Le cadre financier présenté par le ministre des Finances s’étendra sur cinq ans.
Exceptionnellement, en raison du respect des mesures sanitaires, seuls les journalistes de la tribune de la presse pourront assister au huis clos du budget. Normalement, quelques centaines de personnes (experts, porte-parole des différents lobbys, membres des médias et de la classe politique) s’agglutinent au Centre des congrès de Québec pour éplucher et analyser le budget de 9 h à 16 h, soit jusqu’au moment de la présentation en Chambre.
Un budget féministe?
Au lendemain de la Journée internationale des femmes, les partis d’opposition ont réagi en mettant l’accent sur la nécessité d’avoir une préoccupation particulière pour les femmes, alors que les études démontrent qu’elles ont été davantage affectées par la pandémie que les hommes, notamment quant aux pertes d’emplois.
La députée solidaire de Sherbrooke, Christine Labrie, a réclamé que les femmes soient au cœur du plan de relance du gouvernement avec « des investissements massifs » qui leur seraient destinés dans le prochain budget, notamment dans le réseau des maisons d’hébergement pour femmes victimes de violence conjugale.
La veille, la ministre responsable de la Condition féminine, Isabelle Charest, avait annoncé un plan d’action visant à contrer les effets négatifs de la pandémie sur les femmes. Mme Labrie s’est montrée « profondément insultée » par ce document ne contenant que des « grenailles » pour les femmes en difficulté.
La cheffe de l’opposition officielle, Dominique Anglade, a renchéri pour dire avoir l’impression que ce document avait été écrit « sur le coin d’une table ».
« Tous les milieux s’entendent pour dire que la sortie de crise va être longue et qu’il faudra plusieurs années pour s’en sortir. Et avec ce qui a été présenté, je pense que c’est une vision bien limitée de la question de la place des femmes dans la relance post-COVID », a-t-elle fait valoir, réclamant à son tour un budget et une relance qui soient inclusifs pour les femmes.
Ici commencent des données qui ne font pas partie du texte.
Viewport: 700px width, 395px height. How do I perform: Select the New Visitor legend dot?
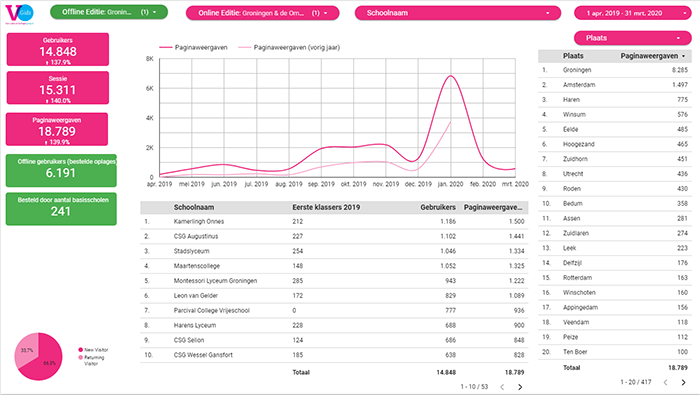coord(80,349)
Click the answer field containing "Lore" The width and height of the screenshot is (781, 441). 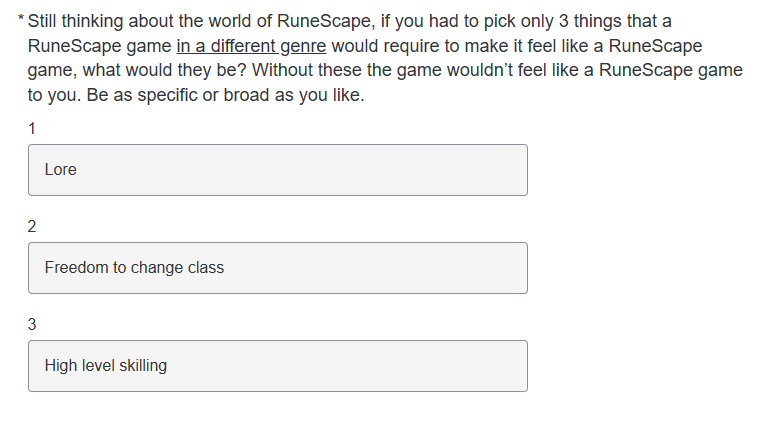click(x=277, y=170)
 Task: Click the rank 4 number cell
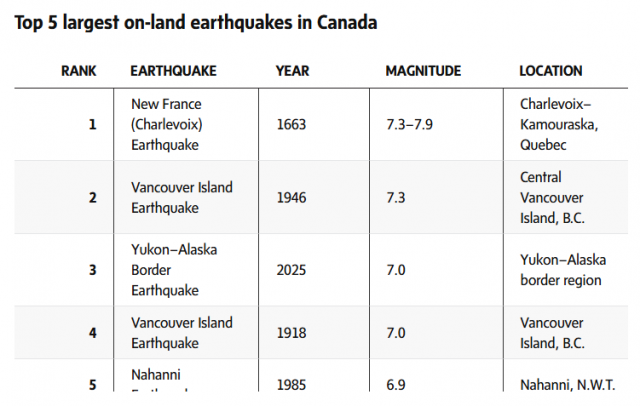click(x=93, y=333)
La députée péquiste de Gaspé, Méganne Perry-Mélançon, a réclamé elle aussi beaucoup plus d’argent pour les femmes dans le besoin dans le budget du 25 mars. Le ministre des Finances doit relancer l’économie « en ayant en tête l’aspect féministe », a-t-elle dit, en fixant à 70 millions $ les sommes additionnelles requises uniquement pour répondre aux besoins de consolidation du réseau des maisons d’hébergement pour femmes victimes de violence.
Au cours des prochains jours, les partis d’opposition auront l’occasion de formuler leurs attentes budgétaires, sur un plan plus général.